Lx 112

Fixed samples were osmicated 1–2 h with 1.5% (w/v) reduced OsO₄ in 100 mm cacodylate, pH 7.4, washed several times with distilled water, and then block stained overnight at 4 °C in 0.5% (w/v) aqueous uranyl acetate (Electron Microscopy Sciences, Hatfield, PA). Tissues were dehydrated in a graded series of ethanol, embedded in the epoxy resin LX-112 (Electron Microscopy Sciences), and sections (pale gold in color) were cut with a Diatome diamond knife (Electron Microscopy Sciences). Sections were counterstained with uranyl acetate and lead citrate and viewed on a JEOL 1011 transmission EM with a side mount AMT 2K digital camera (Advanced Microscopy Techniques, Danvers, MA).
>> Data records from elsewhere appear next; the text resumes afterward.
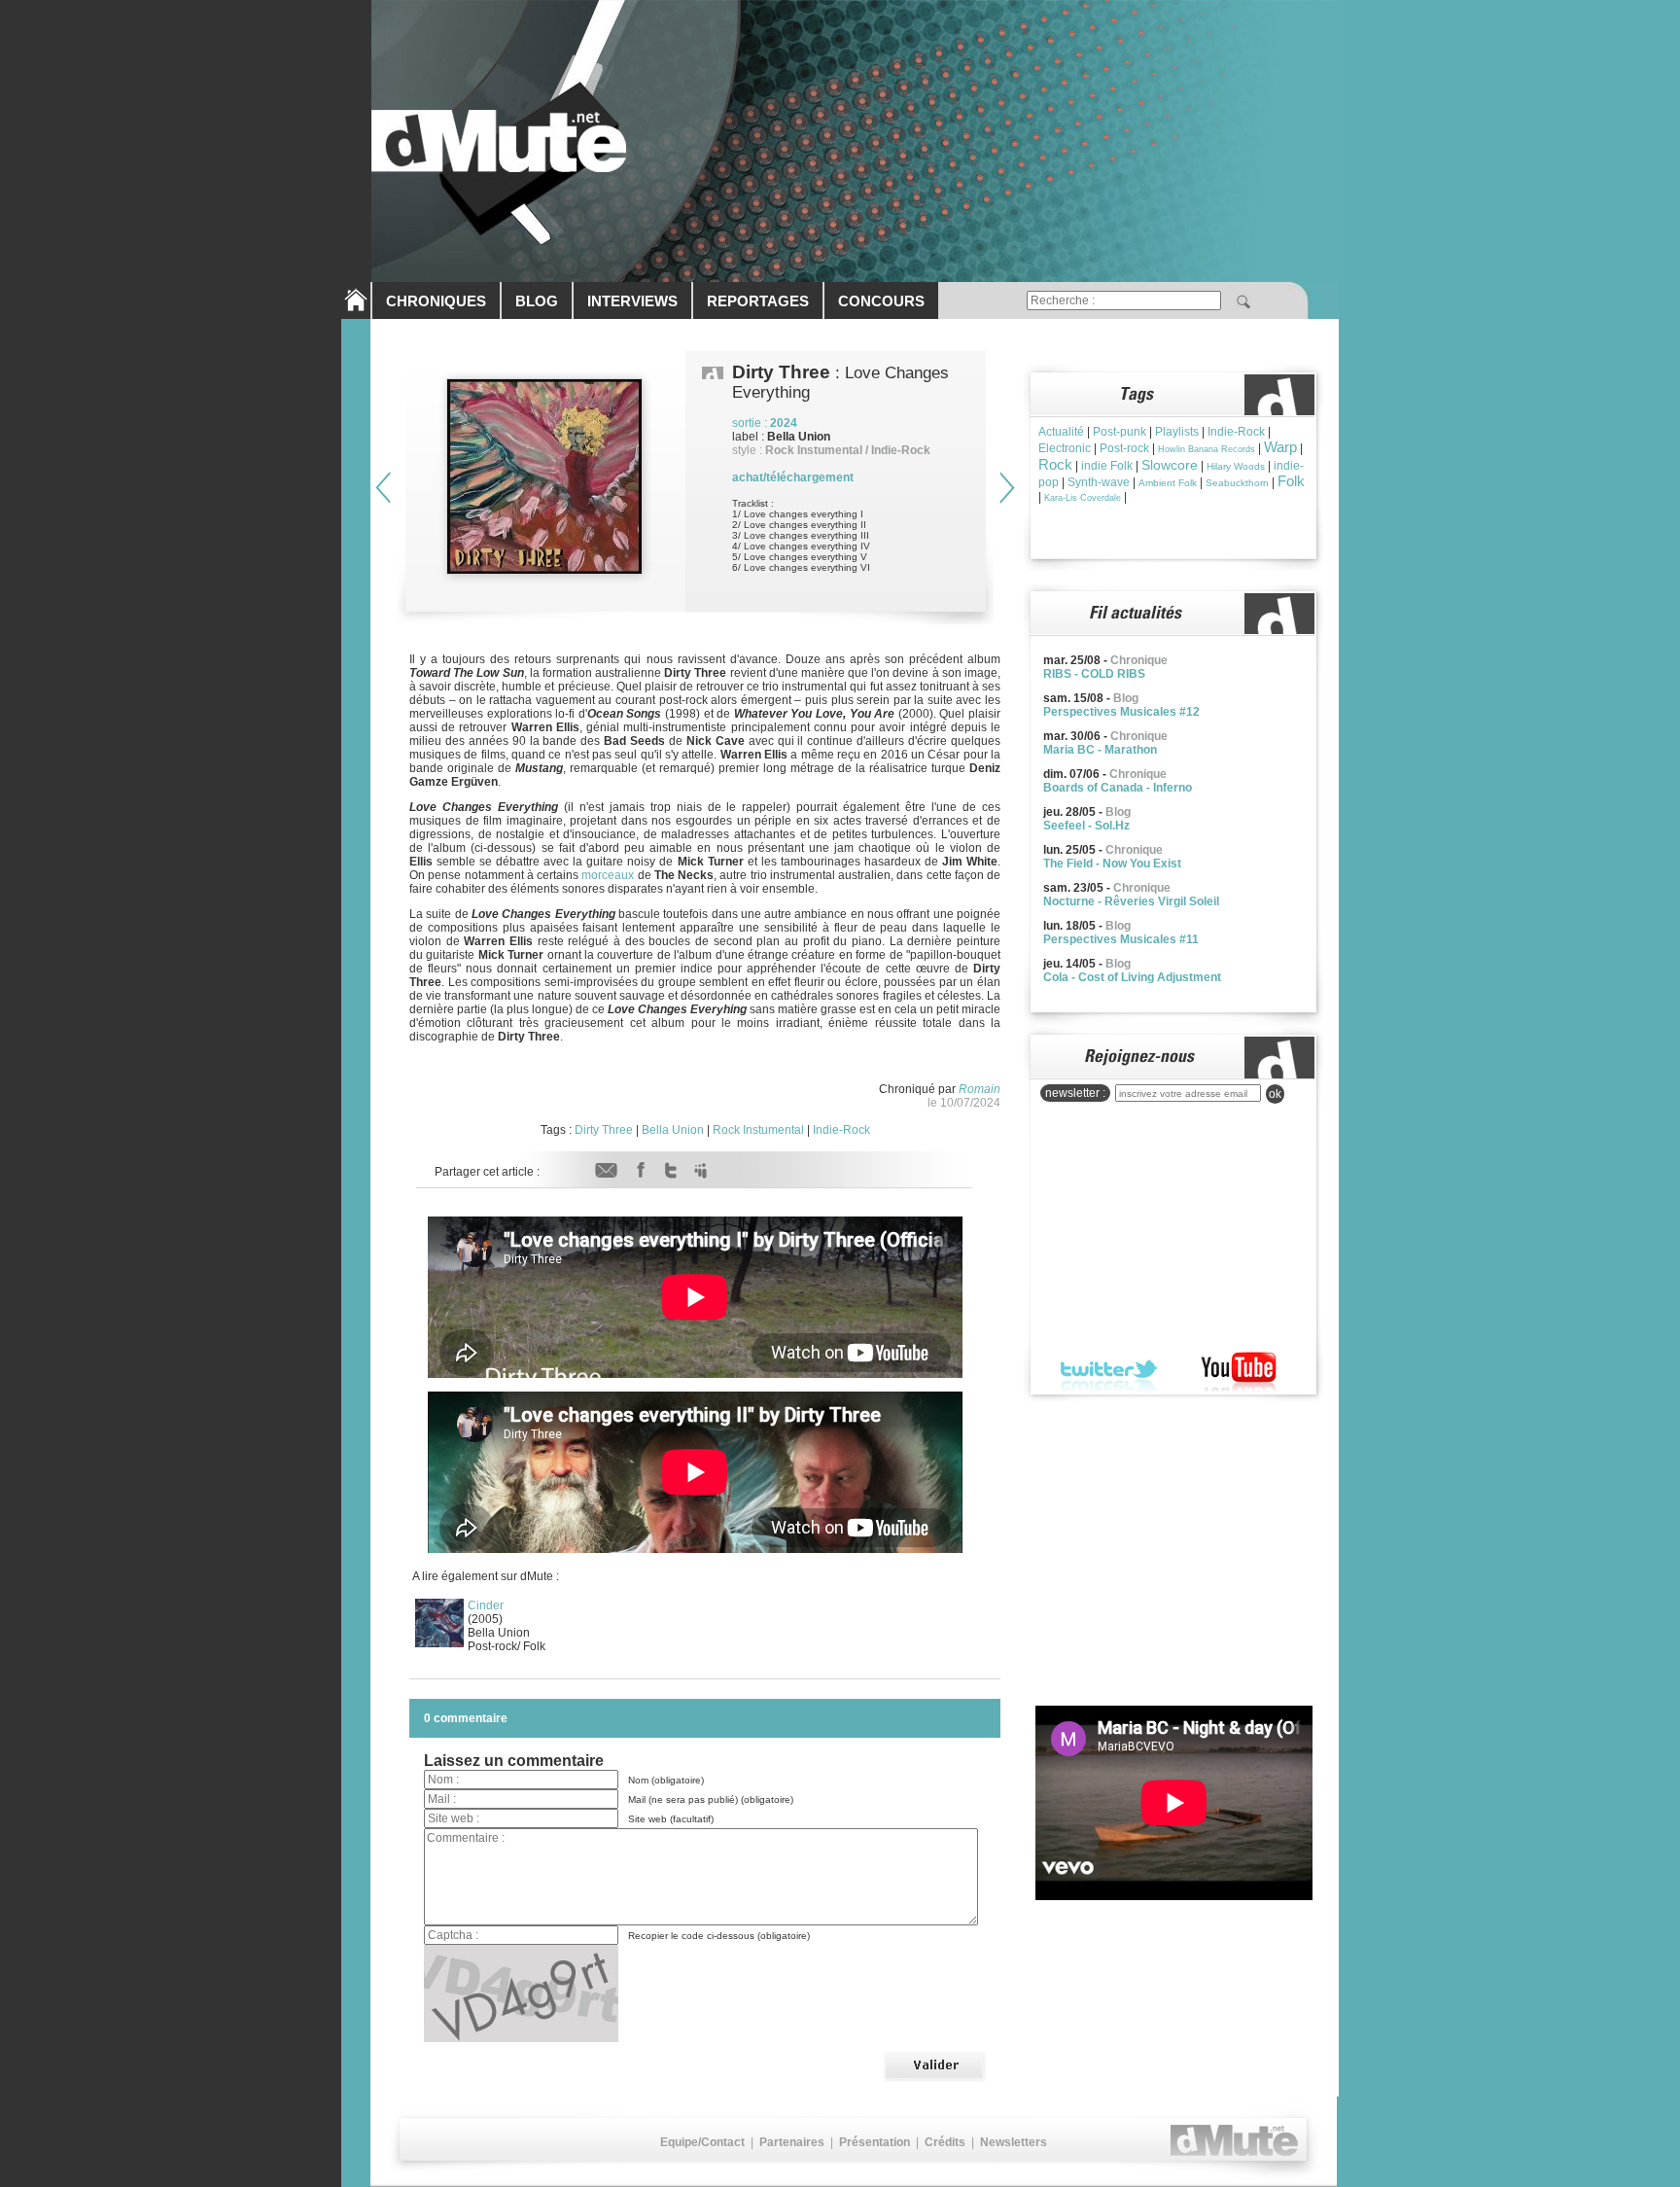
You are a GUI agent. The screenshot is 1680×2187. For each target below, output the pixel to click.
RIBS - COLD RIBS (1094, 674)
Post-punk (1119, 432)
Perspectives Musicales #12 (1121, 712)
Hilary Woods (1236, 466)
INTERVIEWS (632, 301)
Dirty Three (604, 1130)
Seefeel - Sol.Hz (1086, 825)
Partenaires (791, 2142)
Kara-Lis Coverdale (1082, 498)
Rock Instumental (758, 1130)
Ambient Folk (1167, 482)
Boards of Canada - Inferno (1117, 787)
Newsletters (1013, 2142)
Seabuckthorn (1237, 482)
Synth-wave (1099, 482)
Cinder (486, 1605)
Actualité (1061, 432)
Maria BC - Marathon (1100, 750)
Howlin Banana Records (1206, 449)
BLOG (536, 301)
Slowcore (1169, 465)
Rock (1055, 464)
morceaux (607, 875)
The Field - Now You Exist (1112, 863)
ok (1275, 1094)
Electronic (1064, 448)
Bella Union (673, 1130)
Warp (1280, 447)
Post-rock (1124, 448)
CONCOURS (881, 301)
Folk (1291, 481)
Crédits (945, 2142)
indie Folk (1107, 466)
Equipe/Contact (702, 2142)
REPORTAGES (758, 301)
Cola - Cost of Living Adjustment (1132, 977)
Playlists (1177, 432)
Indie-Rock (841, 1130)
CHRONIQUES (436, 301)
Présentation (874, 2142)
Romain (979, 1089)
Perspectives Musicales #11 (1121, 939)
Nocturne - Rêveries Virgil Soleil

Images were imported into Photoshop CC (Adobe, San Jose, CA), adjusted for brightness and contrast, and then assembled in Adobe Illustrator CC. All of the EM studies were performed using an n = 3 for experimental and control. While our study does not permit the quantification of the frequency of each phenotype (mitobodies, and junctional defects), these abnormalities were readily observed in every mutant analyzed. None of these features were observed in any of the controls. The degree to which each phenotype represents the displayed image in the figures is described below for the specific image.